● EXERCISE BRIEF: Restrict the output to the lines below starting at the one that contains "This screenshot has width=916, height=622." and ending at the one that contains "Open the 停止位", and restate them word for word, both ends included.

DATASET START

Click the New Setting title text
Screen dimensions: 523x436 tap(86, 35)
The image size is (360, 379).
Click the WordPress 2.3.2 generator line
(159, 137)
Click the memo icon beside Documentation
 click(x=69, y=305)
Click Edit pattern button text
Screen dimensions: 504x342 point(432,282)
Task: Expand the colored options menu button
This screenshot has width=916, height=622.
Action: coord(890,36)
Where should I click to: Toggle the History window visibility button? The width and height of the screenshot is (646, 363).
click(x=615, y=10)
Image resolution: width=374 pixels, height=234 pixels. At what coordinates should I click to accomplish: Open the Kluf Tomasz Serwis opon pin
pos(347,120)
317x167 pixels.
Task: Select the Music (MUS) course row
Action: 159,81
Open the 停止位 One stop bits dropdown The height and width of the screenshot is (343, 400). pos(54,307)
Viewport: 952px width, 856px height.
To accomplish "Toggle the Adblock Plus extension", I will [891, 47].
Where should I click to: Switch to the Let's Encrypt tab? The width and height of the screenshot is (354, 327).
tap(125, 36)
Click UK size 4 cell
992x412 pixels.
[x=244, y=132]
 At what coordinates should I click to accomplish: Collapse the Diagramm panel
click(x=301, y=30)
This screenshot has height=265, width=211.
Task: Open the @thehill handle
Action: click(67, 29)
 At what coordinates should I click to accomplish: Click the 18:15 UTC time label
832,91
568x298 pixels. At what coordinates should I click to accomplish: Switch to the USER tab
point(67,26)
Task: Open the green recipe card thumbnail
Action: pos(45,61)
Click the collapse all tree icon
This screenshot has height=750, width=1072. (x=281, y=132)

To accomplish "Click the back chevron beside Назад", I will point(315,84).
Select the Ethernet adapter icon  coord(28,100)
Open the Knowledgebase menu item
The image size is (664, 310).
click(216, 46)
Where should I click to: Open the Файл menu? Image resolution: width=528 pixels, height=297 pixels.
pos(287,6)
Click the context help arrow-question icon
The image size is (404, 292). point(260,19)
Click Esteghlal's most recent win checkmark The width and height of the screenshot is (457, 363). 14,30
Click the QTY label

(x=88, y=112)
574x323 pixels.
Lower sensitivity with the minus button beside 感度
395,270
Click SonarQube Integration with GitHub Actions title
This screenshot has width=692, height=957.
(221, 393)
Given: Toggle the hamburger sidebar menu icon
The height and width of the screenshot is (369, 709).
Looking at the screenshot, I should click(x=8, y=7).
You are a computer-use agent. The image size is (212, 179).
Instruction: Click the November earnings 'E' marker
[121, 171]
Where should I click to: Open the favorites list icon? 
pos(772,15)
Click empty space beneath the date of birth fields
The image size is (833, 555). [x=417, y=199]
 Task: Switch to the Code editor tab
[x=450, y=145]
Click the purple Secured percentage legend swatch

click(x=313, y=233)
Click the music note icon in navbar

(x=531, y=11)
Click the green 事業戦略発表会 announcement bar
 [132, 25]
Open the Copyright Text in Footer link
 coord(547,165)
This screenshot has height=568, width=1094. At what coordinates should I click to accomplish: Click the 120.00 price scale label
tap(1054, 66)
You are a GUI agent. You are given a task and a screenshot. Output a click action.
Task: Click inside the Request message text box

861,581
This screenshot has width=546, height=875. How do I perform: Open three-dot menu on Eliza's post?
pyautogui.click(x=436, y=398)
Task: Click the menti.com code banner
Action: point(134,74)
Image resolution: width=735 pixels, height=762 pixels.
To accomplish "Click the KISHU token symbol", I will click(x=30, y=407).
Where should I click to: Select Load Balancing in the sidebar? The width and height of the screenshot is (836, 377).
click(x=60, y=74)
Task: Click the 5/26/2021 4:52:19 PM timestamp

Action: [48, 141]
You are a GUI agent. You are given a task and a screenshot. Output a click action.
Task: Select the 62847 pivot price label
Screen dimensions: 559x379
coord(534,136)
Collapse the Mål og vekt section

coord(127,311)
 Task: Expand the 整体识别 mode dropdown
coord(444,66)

DATASET END

● ANSWER TO THIS PROBLEM:
This screenshot has width=916, height=622.
Action: coord(890,36)
Where should I click to: Toggle the History window visibility button? The width and height of the screenshot is (646, 363).
click(x=615, y=10)
Image resolution: width=374 pixels, height=234 pixels. At what coordinates should I click to accomplish: Open the Kluf Tomasz Serwis opon pin
pos(347,120)
317x167 pixels.
Task: Select the Music (MUS) course row
Action: 159,81
Open the 停止位 One stop bits dropdown The height and width of the screenshot is (343, 400). pos(54,307)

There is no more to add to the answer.